**The task:** Set down a word-for-word copy of the data below, limited to the lines from the first through the line with "The width and height of the screenshot is (1389, 868).".
*** Source records Section Begins ***
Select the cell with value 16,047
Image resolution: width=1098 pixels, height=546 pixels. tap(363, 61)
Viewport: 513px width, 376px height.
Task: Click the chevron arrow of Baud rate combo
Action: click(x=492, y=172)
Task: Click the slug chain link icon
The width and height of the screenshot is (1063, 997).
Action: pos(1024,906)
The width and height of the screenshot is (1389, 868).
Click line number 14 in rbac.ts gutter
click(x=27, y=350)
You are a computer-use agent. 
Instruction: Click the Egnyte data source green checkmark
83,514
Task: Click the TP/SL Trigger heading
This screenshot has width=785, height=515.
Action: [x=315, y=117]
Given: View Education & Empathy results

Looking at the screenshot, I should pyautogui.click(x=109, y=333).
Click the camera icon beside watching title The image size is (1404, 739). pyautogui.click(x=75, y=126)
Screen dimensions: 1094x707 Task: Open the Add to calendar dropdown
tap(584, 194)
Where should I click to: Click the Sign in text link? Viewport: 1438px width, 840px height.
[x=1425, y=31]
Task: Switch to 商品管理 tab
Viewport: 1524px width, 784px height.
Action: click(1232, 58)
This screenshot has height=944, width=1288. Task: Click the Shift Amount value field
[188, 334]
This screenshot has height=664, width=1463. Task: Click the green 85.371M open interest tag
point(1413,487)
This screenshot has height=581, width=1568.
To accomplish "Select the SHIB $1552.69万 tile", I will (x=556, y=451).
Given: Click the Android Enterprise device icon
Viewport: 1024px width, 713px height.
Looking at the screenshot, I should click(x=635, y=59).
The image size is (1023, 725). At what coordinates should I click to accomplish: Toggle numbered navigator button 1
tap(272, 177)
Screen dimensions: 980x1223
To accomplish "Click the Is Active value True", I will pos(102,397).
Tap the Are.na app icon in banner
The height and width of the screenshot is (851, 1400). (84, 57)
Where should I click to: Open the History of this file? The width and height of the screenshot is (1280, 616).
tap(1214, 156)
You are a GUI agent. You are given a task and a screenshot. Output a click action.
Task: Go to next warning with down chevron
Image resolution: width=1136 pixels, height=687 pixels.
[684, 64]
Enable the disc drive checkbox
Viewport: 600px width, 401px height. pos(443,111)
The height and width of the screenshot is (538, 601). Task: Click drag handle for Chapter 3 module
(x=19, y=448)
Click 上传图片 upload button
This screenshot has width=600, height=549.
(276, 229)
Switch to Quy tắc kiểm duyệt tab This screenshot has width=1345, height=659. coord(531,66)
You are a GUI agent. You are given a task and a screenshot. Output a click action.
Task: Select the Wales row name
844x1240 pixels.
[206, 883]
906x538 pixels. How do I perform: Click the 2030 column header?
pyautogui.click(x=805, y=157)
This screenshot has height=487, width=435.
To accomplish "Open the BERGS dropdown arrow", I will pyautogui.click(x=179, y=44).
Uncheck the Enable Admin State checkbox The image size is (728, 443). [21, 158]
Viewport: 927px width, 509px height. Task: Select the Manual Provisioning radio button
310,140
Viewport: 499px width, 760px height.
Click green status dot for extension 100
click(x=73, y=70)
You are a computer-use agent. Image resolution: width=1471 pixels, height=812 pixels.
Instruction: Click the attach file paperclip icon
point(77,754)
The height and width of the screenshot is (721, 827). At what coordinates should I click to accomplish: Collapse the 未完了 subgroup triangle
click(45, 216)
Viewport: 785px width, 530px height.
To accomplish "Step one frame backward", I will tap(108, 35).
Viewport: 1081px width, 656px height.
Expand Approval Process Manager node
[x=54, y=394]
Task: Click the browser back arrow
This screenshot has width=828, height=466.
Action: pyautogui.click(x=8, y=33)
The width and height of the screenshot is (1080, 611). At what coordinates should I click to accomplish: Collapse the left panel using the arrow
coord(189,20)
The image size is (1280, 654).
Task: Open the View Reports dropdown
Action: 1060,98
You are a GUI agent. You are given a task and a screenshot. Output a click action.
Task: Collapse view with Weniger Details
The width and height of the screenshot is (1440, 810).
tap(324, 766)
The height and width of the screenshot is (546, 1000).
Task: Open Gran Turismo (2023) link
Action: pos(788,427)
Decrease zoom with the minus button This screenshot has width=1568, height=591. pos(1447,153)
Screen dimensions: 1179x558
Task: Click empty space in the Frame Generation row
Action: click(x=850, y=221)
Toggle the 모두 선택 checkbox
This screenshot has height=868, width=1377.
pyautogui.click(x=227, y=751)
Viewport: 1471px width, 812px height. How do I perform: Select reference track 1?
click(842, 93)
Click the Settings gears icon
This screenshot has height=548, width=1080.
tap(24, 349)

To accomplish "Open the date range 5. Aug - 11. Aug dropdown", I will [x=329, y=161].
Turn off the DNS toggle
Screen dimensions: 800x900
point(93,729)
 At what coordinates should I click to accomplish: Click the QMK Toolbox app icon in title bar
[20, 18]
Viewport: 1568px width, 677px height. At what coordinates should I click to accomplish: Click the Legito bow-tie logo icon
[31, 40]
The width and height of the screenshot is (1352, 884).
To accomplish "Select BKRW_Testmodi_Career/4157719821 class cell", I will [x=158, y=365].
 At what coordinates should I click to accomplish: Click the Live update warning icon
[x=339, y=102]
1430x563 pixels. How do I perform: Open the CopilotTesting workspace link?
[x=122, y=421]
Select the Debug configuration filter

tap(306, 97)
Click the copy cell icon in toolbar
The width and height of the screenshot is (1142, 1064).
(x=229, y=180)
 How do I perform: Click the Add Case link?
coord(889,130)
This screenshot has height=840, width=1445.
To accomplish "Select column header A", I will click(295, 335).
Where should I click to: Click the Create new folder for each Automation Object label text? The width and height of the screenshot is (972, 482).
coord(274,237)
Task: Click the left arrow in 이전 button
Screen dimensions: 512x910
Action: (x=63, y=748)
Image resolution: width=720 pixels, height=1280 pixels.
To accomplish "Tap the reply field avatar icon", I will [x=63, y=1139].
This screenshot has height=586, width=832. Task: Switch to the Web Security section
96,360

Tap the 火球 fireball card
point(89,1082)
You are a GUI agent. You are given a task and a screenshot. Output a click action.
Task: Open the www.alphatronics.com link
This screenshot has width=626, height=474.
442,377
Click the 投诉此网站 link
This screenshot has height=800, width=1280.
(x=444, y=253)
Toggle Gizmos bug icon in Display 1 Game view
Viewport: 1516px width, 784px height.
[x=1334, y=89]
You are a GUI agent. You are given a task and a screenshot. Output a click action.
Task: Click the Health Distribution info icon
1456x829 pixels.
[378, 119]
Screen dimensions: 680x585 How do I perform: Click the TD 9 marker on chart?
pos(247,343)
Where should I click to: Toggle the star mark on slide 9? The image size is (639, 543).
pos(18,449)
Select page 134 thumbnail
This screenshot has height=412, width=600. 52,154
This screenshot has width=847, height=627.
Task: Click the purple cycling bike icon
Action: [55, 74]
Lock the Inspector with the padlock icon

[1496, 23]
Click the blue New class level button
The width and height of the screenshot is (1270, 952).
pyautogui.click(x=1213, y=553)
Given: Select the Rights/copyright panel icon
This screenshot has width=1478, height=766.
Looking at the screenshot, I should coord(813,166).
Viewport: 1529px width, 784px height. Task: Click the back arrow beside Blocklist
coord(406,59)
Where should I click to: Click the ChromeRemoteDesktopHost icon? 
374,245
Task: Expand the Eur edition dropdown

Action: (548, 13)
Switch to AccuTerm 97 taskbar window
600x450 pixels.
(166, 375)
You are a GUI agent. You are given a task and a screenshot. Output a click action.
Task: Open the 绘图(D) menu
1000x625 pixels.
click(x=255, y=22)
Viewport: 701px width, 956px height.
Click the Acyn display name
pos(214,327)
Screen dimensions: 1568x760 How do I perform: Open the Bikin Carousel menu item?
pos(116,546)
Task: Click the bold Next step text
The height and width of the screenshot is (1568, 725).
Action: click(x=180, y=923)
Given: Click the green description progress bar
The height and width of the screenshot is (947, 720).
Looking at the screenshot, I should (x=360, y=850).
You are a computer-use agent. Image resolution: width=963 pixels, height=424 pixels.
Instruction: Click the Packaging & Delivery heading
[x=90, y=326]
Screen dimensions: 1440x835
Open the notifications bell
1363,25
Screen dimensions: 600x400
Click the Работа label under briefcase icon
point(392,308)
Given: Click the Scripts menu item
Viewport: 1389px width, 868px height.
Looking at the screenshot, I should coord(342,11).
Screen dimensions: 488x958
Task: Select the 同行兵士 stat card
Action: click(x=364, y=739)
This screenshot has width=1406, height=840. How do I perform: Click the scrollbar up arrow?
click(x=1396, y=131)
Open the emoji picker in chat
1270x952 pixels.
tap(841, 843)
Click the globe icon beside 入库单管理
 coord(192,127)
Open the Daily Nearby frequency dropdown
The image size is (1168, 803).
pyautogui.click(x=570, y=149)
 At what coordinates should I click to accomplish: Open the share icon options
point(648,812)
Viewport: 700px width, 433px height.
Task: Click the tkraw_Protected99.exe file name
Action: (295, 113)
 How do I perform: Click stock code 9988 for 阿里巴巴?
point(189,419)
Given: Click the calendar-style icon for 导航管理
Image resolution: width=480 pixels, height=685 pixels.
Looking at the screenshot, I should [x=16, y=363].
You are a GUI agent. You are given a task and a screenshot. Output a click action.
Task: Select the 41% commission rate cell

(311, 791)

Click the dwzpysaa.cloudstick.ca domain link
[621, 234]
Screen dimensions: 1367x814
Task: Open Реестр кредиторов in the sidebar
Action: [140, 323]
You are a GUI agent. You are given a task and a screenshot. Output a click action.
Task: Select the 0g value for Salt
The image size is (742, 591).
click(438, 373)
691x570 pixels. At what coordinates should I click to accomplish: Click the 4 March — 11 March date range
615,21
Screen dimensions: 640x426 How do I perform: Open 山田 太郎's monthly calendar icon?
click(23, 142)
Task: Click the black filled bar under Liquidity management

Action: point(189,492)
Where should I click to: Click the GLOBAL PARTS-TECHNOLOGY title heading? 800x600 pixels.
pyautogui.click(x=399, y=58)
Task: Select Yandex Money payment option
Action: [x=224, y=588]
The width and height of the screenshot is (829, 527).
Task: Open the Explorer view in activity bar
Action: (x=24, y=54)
*** Source records Section Ends ***
**Output for this exercise:**
Select the cell with value 16,047
Image resolution: width=1098 pixels, height=546 pixels. tap(363, 61)
Viewport: 513px width, 376px height.
Task: Click the chevron arrow of Baud rate combo
Action: click(x=492, y=172)
Task: Click the slug chain link icon
The width and height of the screenshot is (1063, 997).
Action: pos(1024,906)
The width and height of the screenshot is (1389, 868).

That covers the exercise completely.